Zeke straightened, resisting the urge to press and press hard for information. He couldn’t tell if the man lacked the energy and focus to explain what had happened due to his injuries, or simply refused to tell Zeke-a stranger with his own agenda-anything.

“Look,” Zeke said, “I have no intention of meddling where I’m neither wanted nor needed. You and your daughter can handle your own problems if that’s what you want. I’ll stay out of your way.”

John grabbed his wrist. “No, Zeke.”

Zeke was silent, waiting.

“I went out to the rocks where Dani found the gold key. Someone either followed me or more likely was out there, too. If it had been Dani instead of me…” He inhaled, and the terror that had been in his daughter’s eyes now was in his. “Maybe she’d have been killed, maybe not.”

“I’ll go out there and have a look.”

“This is your business. You know you won’t find anything.”

John Pembroke was a gambler and an embezzler and something of a reprobate, but he wasn’t a stupid man. Zeke acknowledged the truth of his words. And the hard knot in the pit of his own stomach. He had to pull back. He was getting too close to the Pembrokes and their reckless, personable ways.

The former vice president of Chandler Hotels struggled to sit up. “Get in her way, Zeke,” he said, wincing in pain. “Get in her way and stay in it.”

Kate Murtagh eyed Zeke from behind an enormous stainless-steel bowl of potato salad in her immaculate kitchen. Her backyard, he’d noticed, was nothing but herb and vegetable gardens. Dressed in overalls, her blond hair tied back with a purple bandanna, she looked gorgeous as she snipped chives with the largest pair of scissors he’d ever seen.

“I know she was here,” Zeke said.

“How?”

“Eyewitness.”

“What sneak-” She stopped herself, her glower deepening as she realized she’d been had. “You just make a wild guess that she’d come here.”

“She didn’t take her car, and she wouldn’t have waited for a taxi and risked being inundated by reporters who’d heard scoundrel John Pembroke was in Saratoga for the first time since his wife’s disappearance. So wherever she went had to be within reasonable walking distance of the hospital.
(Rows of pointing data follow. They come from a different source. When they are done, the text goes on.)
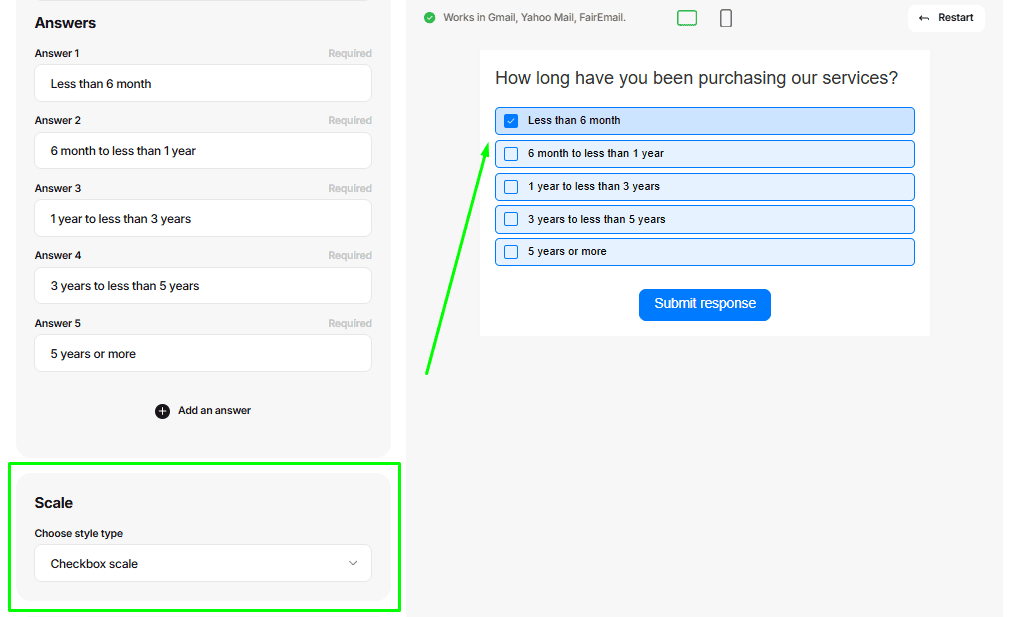Click the blue Submit response colored button
The height and width of the screenshot is (617, 1027).
click(705, 304)
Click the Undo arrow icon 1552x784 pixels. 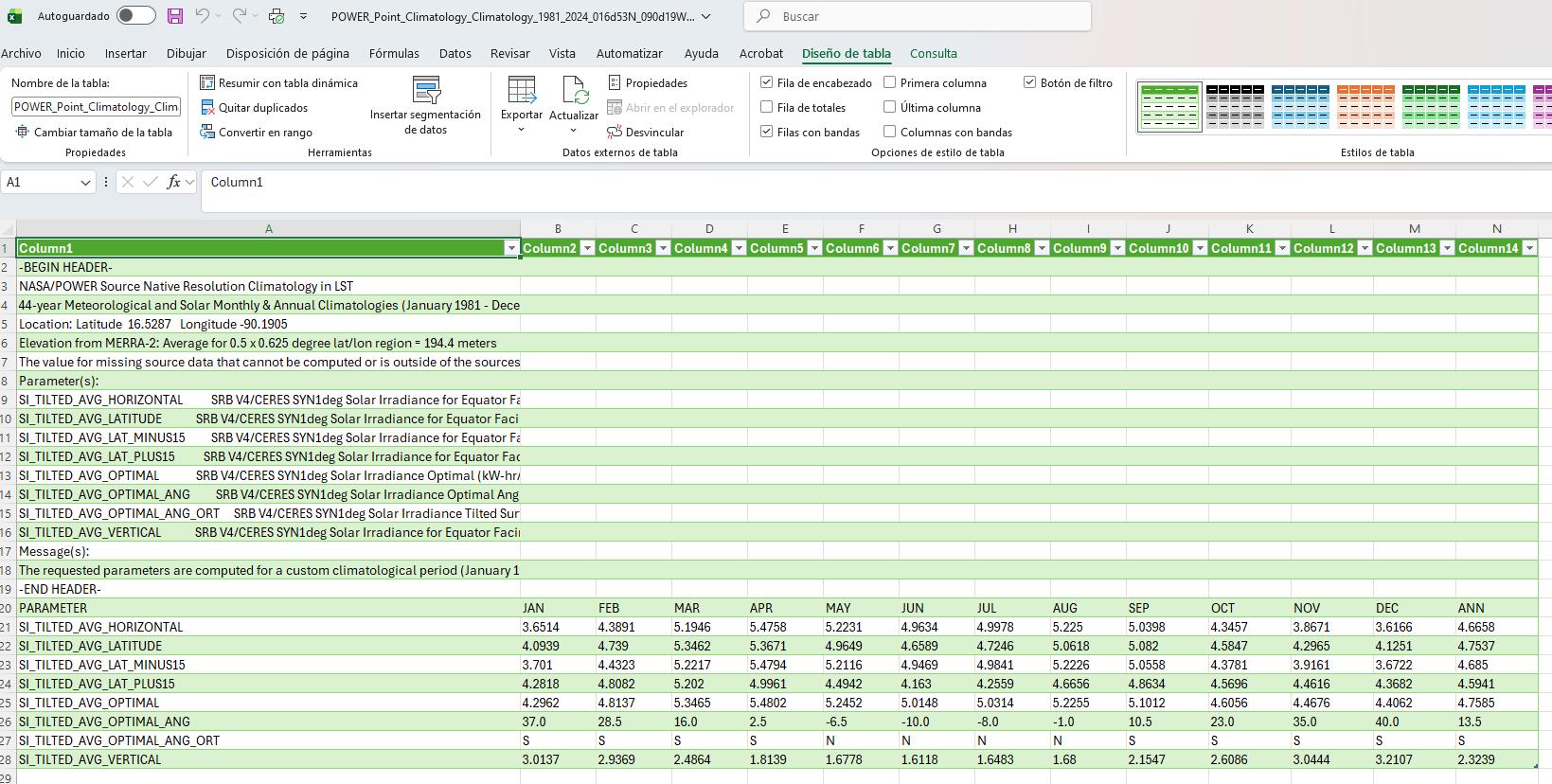[202, 16]
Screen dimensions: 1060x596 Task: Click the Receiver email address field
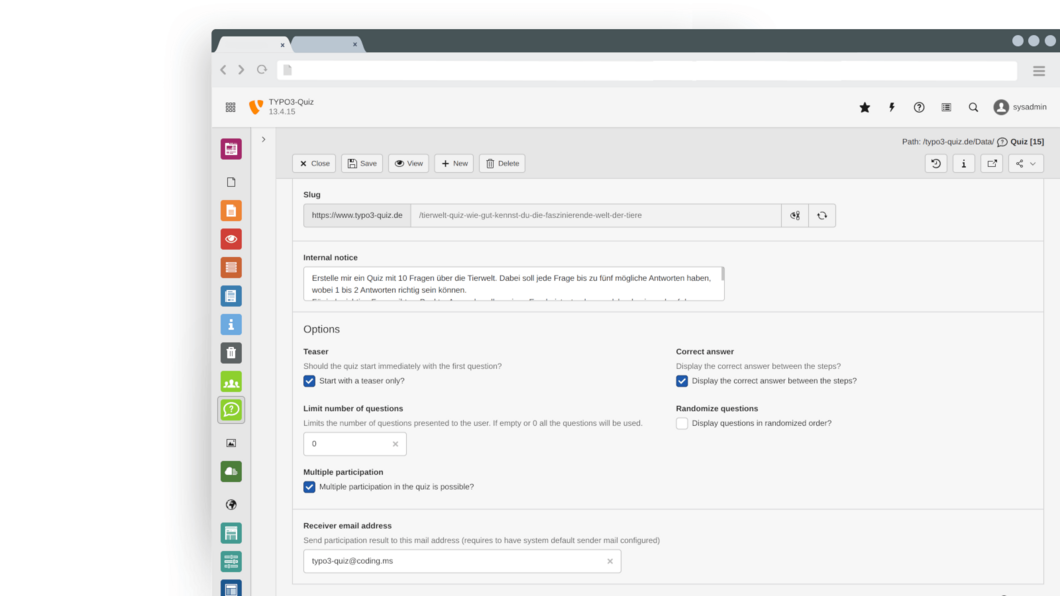[455, 562]
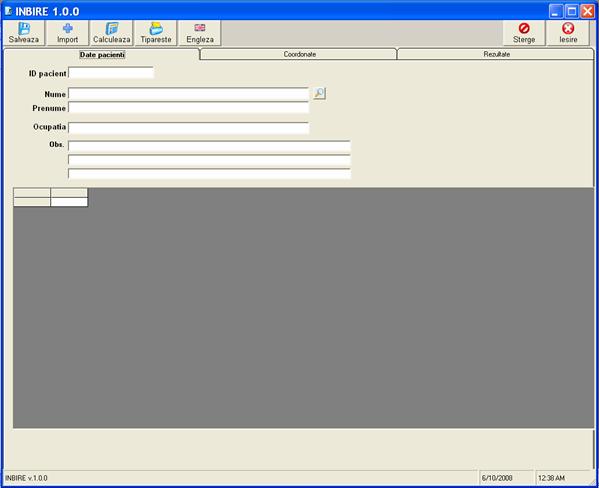Screen dimensions: 599x488
Task: Exit with the Iesire icon
Action: (568, 28)
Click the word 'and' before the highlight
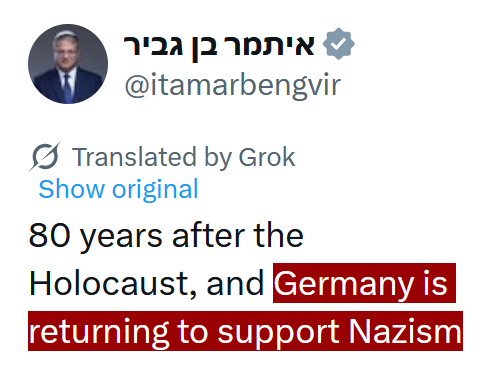This screenshot has height=385, width=490. pyautogui.click(x=235, y=283)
I looked you up in the phone book, checked my chamber of commerce map and voilà.”

“So clever. How come you didn’t just track her down on the streets like a runaway dog?”

“She had a head start.” He’d come out of John’s room and found her gone. He hadn’t been surprised. She’d already known her father wasn’t going to cooperate.
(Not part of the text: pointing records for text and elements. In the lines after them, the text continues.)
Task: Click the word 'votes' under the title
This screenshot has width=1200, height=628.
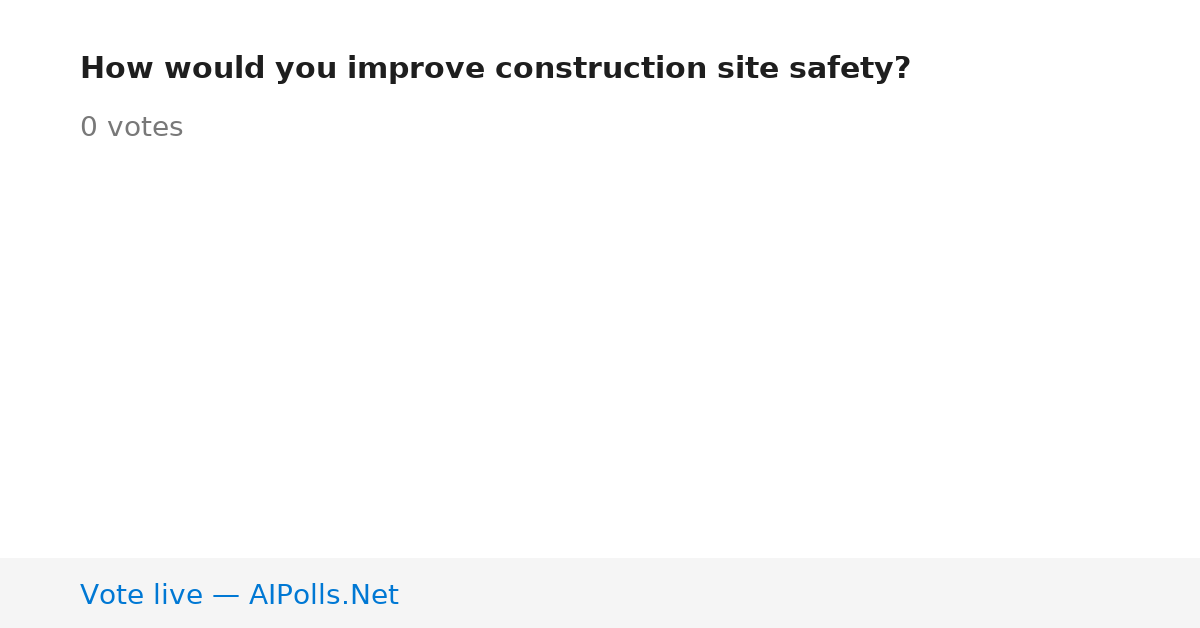Action: pos(145,128)
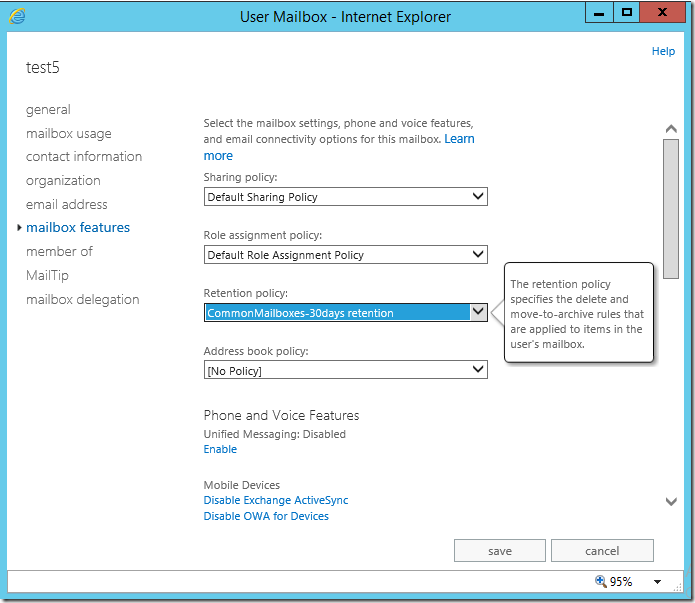The height and width of the screenshot is (603, 695).
Task: Minimize the User Mailbox window
Action: pos(599,13)
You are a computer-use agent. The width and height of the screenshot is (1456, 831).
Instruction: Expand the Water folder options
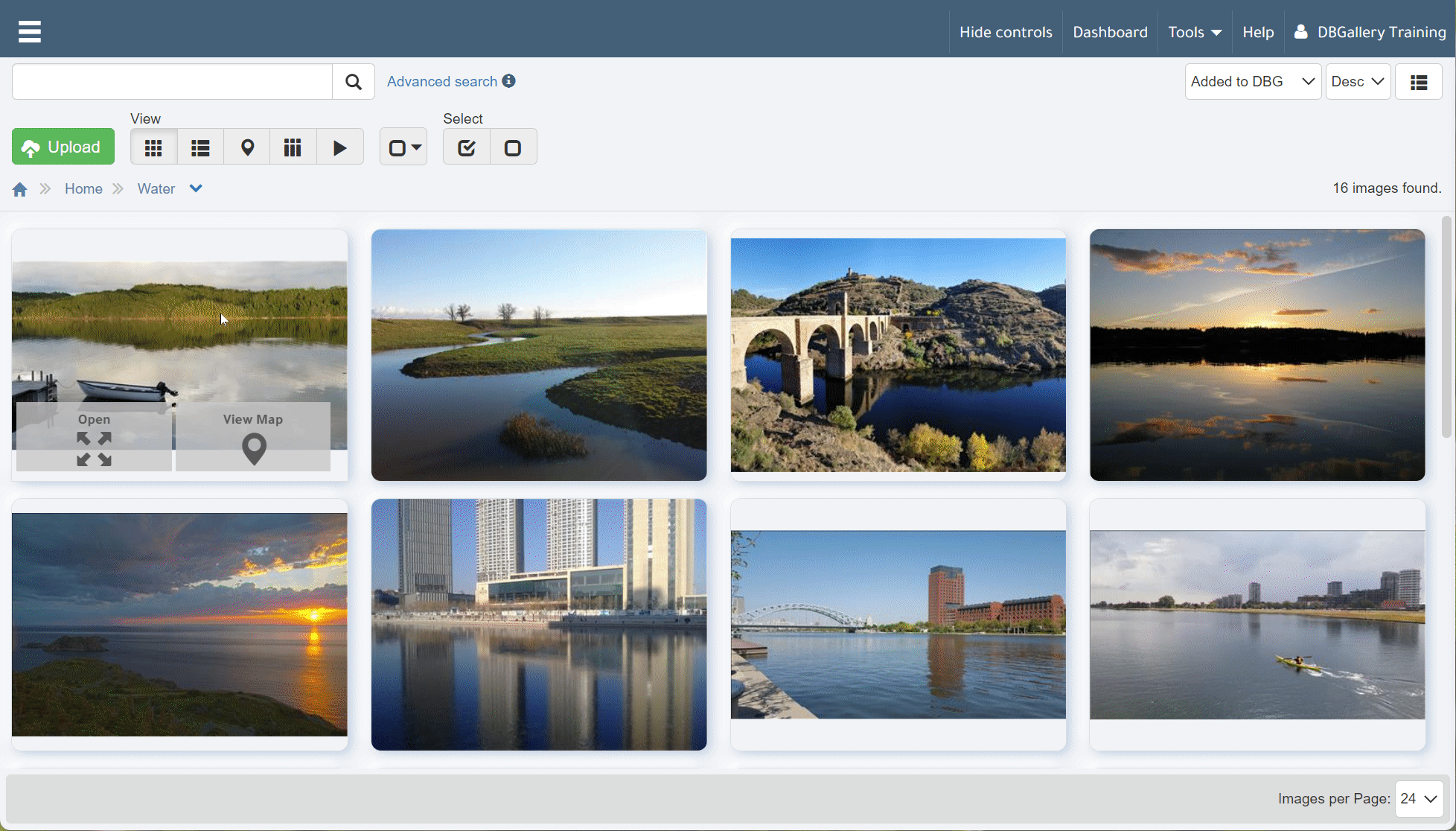197,189
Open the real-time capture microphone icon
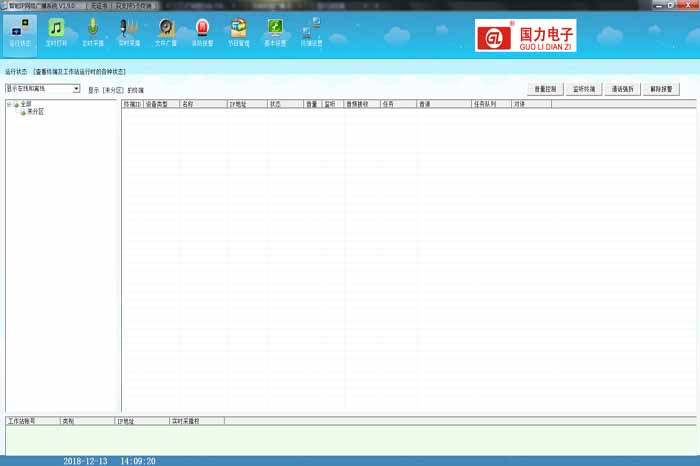 point(129,32)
Kate shrugged. “You had wheels.”

“She didn’t have to look you up.”

“Must annoy you having a woman who sells water for a living give you the slip.” But Kate set down her scissors, for which Zeke was grateful, and wiped her hands on her plain white apron. She could have been a butcher or a model for Vogue. “Is she in bad trouble?”

“That’s what I want to find out.”

“Word is you can be trusted.”

“People either trust me or they don’t.”

“My father’s a Vietnam-combat vet.” She stuck the end of a skinny chive in her mouth, her blue eyes riveted on him. “He wouldn’t talk to anyone after he came home, couldn’t hold down a job for the first few years he was back. I don’t think he slept a night through for years. He knows a lot of guys who have their names on the Wall. In my eyes, he was a hero, and he’s the best man I’ve ever known.” She threw her chewed chive into a paper bag of potato peels and eggshells. “I’d better be right about you, Cutler.”

Zeke said nothing.

“Get out your chamber of commerce map.”

He did.

She pointed out the Amtrak station. “Dani’s on her way to New York. If you hurry, you’ll catch her.”
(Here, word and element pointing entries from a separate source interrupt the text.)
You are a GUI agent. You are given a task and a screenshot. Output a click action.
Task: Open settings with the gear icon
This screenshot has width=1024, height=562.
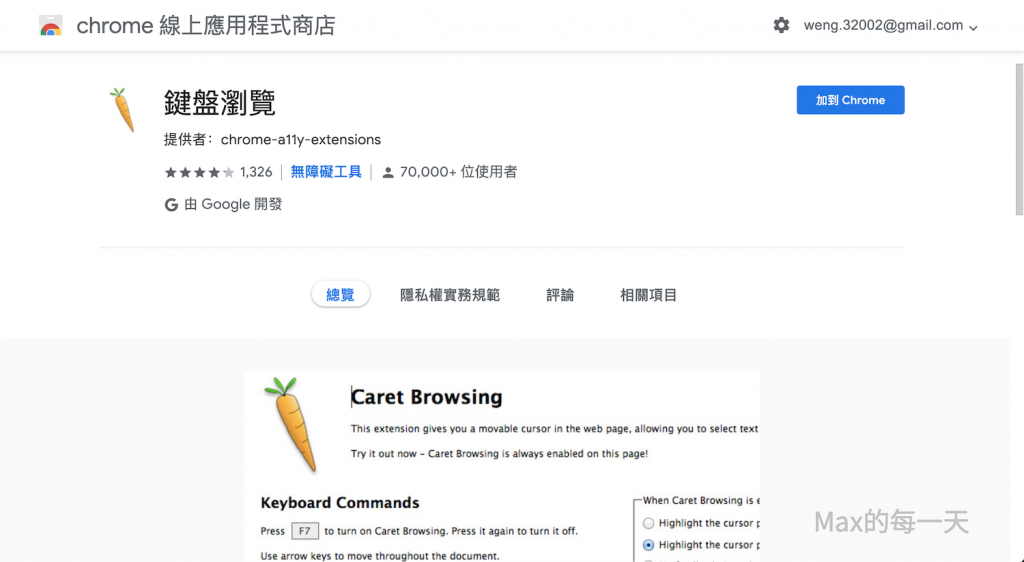coord(781,26)
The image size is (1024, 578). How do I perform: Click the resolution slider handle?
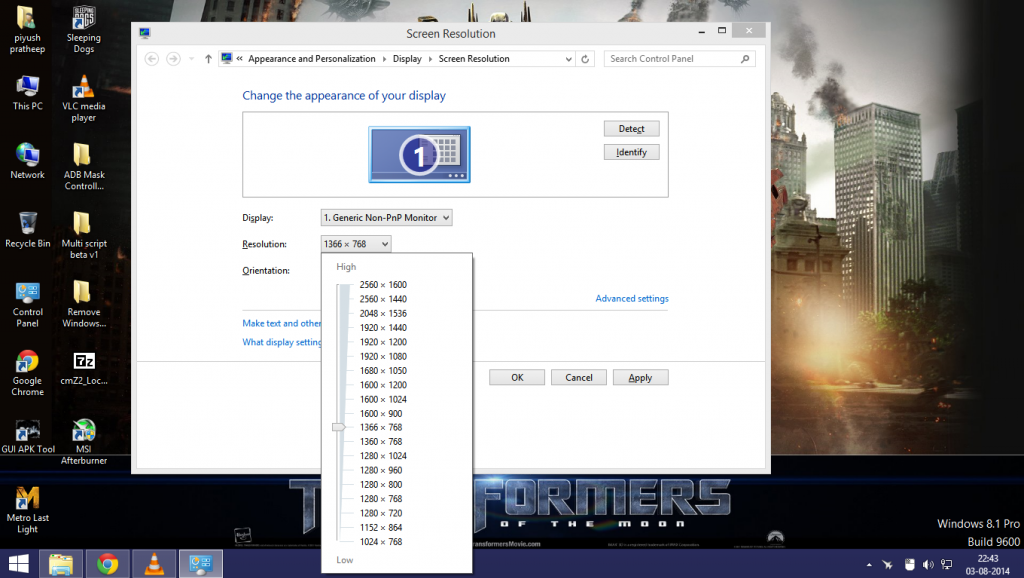[338, 427]
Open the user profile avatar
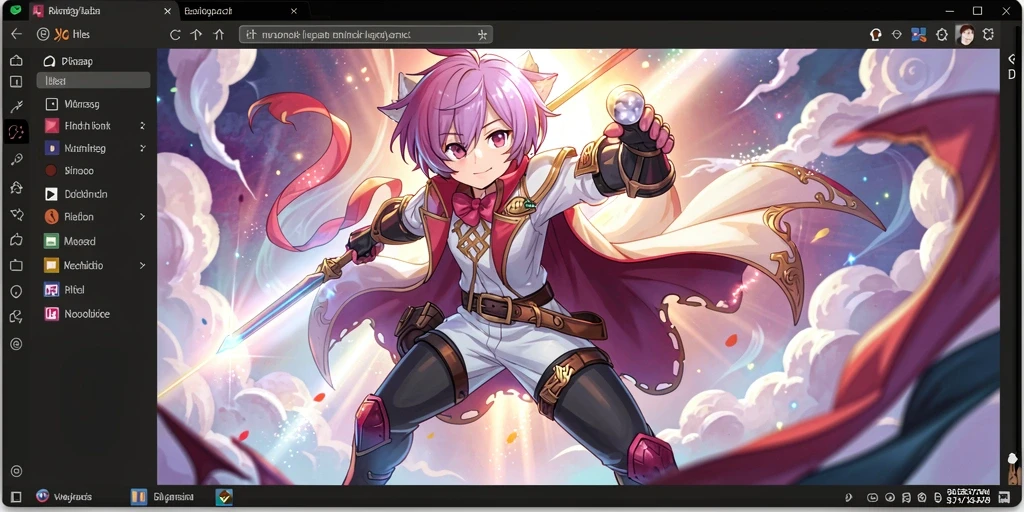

An hour down the Hudson River on the four-hour train ride to New York, Dani made her way to the dining car for coffee. She ordered a large, black. She’d already tried sleeping and had found she couldn’t.

She located a quiet spot, sipped her coffee and called Nick on her cell phone.

“Hello? Hello, is someone there?”

“Quit pretending you can’t hear me. It’s me-Dani. Your granddaughter. The one you and Mattie have been holding back on for years and years.”

“Who? What’s that? Who is this?”

“Knock it off, Granddad. You’re nowhere near as deaf as you’re trying to pretend.”